Dr. Anthony Fauci, chief medical officer to the president of the United States, will reportedly retire by the end of President Joe Biden’s term.
According to Politico on Monday, Fauci said he will retire by the end of Biden’s term following more than five decades of federal service under seven different presidential administrations.
The 81-year-old has worked for over 50 years in the American public health sector, including working as the director of the National Institute of Allergy and Infectious Diseases (NIAID) since 1984.
He later became the face of the American government’s policies regarding efforts to mitigate the coronavirus pandemic in 2020, becoming the lead figure on both Donald Trump and Biden’s coronavirus response teams.
In a recent interview, Fauci admitted that the world will be living with coronavirus for quite some time.
“We’re in a pattern now. If somebody says, ‘You’ll leave when we don’t have COVID anymore,’ then I will be 105. I think we’re going to be living with this,” he said. “What we have right now, I think we’re almost at a steady state.”
This comes months after Sen. Rand Paul introduced a bill that would “eliminate Dr. Anthony Fauci’s position” and divide his power into three separate institutes.
In an opinion piece written in March, Paul called Fauci a “dictator in chief,” saying that no person should have “unilateral authority to make decisions for millions of Americans.”
“No one person should have the sole authority to dictate science, especially when that one person wasn’t ever following the science,” he wrote. “I’ve said that from the beginning, and I’ve been proven right over, and over, and over again. On masks, lockdowns, schools, natural immunity, all of it.”
Going over his proposed bill, the Republican lawmaker suggested having three institutes that will be led by a director who is appointed by the president for a five-year term.
“This will create accountability and oversight into a taxpayer-funded position that has largely abused its power and has been responsible for many failures and misinformation during the COVID-19 pandemic,” the senator explained.
Paul also noted that the “biggest victims” of the lockdowns were children, claiming that remote learning had a negative impact on children’s mental health.

■ ■ ■ ■ ■

* _STUDY QUESTIONS_
1. Answer these questions from the Fauci article, each in a few words.
(a) Since what year has Fauci led the National Institute of Allergy and Infectious Diseases?
(b) How long a term would the directors of the new institutes serve under Paul's bill?
(c) Who did Paul say were the "biggest victims" of the lockdowns?
2. Copy a part of the Fauci article, swapping every "coronavirus" for "COVID-19". Start at the words "He later became" and end after "quite some time.".
3. Say whether each statement agrees with the Fauci article, answering yes or no and quoting the words that decide it.
(a) Fauci is 81 years old.
(b) Paul's bill would divide Fauci's power into two institutes.
(c) Fauci has served under five presidential administrations.

* _DATASET CONTENT_
■ ■ ■ ■ ■

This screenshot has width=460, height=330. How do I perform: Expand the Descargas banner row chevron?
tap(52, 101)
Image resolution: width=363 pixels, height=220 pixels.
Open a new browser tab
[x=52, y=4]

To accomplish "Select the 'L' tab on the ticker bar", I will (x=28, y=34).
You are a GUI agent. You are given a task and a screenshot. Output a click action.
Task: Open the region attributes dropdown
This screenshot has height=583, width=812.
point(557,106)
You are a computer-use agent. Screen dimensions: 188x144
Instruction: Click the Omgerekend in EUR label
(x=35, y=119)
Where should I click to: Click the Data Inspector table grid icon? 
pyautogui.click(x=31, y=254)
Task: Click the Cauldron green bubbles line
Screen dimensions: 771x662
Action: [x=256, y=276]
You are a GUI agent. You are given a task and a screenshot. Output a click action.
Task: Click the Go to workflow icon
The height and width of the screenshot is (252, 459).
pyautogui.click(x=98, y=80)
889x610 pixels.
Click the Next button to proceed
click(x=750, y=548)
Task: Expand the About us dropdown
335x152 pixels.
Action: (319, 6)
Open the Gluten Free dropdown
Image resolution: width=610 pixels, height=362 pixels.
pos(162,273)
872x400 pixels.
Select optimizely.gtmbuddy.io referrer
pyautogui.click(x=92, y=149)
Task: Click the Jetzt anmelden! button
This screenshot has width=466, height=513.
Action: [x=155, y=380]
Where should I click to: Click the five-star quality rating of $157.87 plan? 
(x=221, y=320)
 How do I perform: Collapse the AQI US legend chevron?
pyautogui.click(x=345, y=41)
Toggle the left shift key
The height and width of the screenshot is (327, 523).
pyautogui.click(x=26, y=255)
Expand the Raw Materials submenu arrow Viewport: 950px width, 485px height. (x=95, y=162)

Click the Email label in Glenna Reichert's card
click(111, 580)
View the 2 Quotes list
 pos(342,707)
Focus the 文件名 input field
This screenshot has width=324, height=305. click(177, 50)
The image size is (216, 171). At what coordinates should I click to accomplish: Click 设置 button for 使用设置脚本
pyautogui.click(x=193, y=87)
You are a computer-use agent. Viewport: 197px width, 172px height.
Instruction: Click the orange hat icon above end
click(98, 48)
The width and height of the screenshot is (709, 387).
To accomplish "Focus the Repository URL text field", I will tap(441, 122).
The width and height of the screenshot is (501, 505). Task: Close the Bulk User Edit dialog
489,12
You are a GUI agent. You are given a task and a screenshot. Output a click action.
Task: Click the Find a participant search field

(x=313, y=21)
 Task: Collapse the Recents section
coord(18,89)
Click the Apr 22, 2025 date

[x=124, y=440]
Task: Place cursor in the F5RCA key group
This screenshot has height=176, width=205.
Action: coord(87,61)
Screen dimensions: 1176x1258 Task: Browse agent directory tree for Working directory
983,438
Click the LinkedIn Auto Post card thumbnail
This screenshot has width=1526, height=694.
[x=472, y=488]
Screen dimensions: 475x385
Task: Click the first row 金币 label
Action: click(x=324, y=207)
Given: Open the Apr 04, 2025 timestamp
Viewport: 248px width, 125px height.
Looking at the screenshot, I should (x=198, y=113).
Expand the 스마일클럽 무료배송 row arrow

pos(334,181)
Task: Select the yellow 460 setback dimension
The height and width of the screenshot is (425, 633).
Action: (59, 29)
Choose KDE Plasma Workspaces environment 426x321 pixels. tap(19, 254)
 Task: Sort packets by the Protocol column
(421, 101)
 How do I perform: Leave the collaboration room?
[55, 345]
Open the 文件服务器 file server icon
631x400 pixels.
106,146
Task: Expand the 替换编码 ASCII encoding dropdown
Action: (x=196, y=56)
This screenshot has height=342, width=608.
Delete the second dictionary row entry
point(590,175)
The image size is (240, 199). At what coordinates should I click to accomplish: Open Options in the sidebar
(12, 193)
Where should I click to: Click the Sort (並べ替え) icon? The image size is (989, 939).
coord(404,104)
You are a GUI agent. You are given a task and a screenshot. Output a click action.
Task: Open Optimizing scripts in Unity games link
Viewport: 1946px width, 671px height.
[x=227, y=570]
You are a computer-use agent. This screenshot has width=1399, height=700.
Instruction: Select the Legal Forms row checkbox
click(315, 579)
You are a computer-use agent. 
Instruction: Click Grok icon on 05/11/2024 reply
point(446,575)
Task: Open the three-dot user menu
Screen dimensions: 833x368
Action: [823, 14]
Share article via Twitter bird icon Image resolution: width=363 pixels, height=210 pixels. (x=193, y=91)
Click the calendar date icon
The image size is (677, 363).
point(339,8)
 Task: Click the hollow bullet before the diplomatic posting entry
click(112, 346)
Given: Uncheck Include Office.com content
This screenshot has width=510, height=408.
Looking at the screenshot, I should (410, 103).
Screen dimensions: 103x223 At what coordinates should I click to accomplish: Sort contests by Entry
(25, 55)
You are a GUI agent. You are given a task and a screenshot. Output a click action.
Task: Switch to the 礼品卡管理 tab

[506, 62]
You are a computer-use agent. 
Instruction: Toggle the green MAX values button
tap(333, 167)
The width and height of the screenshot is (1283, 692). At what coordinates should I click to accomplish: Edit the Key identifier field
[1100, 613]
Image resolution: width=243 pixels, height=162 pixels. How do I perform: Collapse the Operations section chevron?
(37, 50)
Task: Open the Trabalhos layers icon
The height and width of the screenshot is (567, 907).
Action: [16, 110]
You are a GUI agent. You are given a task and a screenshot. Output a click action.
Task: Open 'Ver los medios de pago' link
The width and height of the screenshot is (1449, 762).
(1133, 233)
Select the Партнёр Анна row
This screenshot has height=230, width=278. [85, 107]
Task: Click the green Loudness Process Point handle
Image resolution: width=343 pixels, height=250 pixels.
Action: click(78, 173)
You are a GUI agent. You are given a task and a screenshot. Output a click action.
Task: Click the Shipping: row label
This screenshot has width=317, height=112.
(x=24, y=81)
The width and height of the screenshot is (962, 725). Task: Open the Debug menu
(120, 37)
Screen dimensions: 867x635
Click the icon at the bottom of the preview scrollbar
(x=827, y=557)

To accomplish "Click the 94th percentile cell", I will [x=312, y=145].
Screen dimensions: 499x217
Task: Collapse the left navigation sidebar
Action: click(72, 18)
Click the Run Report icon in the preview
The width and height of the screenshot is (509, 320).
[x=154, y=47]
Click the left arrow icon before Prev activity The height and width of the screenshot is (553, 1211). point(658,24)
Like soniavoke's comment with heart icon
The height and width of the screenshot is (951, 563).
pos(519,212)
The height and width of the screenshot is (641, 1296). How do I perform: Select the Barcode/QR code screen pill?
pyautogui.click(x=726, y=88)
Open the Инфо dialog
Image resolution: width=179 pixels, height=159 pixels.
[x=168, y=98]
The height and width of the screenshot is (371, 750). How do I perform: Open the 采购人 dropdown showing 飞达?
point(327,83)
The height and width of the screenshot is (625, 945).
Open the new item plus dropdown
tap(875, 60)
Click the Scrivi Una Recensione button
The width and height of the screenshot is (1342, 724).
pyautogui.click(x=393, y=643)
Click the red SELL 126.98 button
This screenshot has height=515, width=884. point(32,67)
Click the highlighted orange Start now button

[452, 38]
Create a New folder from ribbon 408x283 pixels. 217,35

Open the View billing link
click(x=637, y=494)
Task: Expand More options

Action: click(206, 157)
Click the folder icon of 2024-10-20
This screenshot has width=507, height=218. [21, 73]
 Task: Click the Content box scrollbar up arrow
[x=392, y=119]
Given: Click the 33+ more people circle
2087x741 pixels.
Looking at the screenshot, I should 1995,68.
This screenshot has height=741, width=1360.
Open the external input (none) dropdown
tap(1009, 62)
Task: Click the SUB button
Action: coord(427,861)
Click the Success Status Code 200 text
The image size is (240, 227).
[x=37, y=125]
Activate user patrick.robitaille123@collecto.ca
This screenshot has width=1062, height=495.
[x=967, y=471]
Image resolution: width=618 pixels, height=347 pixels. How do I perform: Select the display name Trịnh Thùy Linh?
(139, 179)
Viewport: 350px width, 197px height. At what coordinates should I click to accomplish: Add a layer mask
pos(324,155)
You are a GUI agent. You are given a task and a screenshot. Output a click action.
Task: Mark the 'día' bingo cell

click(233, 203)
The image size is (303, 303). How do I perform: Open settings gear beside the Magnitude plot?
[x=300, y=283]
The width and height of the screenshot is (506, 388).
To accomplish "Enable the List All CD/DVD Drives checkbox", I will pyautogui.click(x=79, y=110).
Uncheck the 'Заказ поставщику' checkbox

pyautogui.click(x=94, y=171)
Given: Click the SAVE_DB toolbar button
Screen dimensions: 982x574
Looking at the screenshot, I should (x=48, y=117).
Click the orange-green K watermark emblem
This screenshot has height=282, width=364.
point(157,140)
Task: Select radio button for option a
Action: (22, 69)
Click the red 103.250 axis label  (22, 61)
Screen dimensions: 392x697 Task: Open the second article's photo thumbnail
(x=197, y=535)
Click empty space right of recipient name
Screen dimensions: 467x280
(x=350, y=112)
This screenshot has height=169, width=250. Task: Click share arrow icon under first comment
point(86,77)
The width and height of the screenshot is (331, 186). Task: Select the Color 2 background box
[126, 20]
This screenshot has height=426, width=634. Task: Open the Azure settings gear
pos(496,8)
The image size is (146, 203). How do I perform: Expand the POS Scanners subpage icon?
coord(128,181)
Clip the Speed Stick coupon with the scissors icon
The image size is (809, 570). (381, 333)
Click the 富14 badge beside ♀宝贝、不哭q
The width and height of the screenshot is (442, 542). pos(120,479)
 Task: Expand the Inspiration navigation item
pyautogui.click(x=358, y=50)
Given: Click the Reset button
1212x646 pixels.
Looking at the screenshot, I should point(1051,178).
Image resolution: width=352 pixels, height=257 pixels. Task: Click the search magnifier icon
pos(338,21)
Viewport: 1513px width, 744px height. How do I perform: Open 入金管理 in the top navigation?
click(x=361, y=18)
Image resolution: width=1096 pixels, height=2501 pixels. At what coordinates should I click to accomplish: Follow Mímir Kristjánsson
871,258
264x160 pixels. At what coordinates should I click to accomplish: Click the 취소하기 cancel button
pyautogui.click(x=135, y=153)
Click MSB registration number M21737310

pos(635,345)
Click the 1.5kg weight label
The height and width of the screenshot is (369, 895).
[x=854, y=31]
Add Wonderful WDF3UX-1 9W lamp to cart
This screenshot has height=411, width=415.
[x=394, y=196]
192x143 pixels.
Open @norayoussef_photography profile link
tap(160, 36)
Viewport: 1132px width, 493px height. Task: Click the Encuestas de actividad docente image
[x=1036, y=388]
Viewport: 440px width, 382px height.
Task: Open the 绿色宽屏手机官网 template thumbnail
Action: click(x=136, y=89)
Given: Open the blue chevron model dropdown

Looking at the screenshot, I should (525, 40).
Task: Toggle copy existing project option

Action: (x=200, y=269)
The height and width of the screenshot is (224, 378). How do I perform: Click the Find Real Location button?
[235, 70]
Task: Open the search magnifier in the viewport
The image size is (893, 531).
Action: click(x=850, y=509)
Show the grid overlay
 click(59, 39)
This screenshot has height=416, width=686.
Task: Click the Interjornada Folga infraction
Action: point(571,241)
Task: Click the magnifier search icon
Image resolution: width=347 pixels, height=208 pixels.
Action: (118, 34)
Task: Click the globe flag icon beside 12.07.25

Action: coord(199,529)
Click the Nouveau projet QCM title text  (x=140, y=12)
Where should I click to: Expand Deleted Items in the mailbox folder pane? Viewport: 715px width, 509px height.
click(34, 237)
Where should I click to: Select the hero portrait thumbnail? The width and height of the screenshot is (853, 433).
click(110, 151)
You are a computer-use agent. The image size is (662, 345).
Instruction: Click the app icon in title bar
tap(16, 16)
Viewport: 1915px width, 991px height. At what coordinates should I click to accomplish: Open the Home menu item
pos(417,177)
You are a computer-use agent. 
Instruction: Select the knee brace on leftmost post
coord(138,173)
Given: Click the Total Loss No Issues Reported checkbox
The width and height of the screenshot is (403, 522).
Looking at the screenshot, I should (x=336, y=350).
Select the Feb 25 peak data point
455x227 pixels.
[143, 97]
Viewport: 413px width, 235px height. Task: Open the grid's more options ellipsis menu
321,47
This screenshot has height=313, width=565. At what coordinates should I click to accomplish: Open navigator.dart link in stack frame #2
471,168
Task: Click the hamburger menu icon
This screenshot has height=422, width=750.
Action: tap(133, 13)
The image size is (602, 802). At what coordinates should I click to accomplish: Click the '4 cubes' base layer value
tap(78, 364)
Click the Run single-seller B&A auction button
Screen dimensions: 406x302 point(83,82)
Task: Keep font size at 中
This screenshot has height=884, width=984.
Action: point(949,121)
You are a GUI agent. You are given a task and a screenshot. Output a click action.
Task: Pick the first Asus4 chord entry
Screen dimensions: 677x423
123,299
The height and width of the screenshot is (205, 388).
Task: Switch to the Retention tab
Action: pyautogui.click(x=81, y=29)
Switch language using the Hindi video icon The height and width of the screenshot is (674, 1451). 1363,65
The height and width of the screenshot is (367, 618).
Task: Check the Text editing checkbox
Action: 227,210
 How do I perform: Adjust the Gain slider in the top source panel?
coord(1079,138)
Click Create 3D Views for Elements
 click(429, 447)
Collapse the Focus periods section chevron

■ ■ ■ ■ ■

* _ACTIVITY ANSWERS_
1.
(a) 1984
(b) Five years
(c) Children

2.
He later became the face of the American government’s policies regarding efforts to mitigate the COVID-19 pandemic in 2020, becoming the lead figure on both Donald Trump and Biden’s COVID-19 response teams.
In a recent interview, Fauci admitted that the world will be living with COVID-19 for quite some time.

3.
(a) Yes: "The 81-year-old"
(b) No: "divide his power into three separate institutes"
(c) No: "under seven different presidential administrations"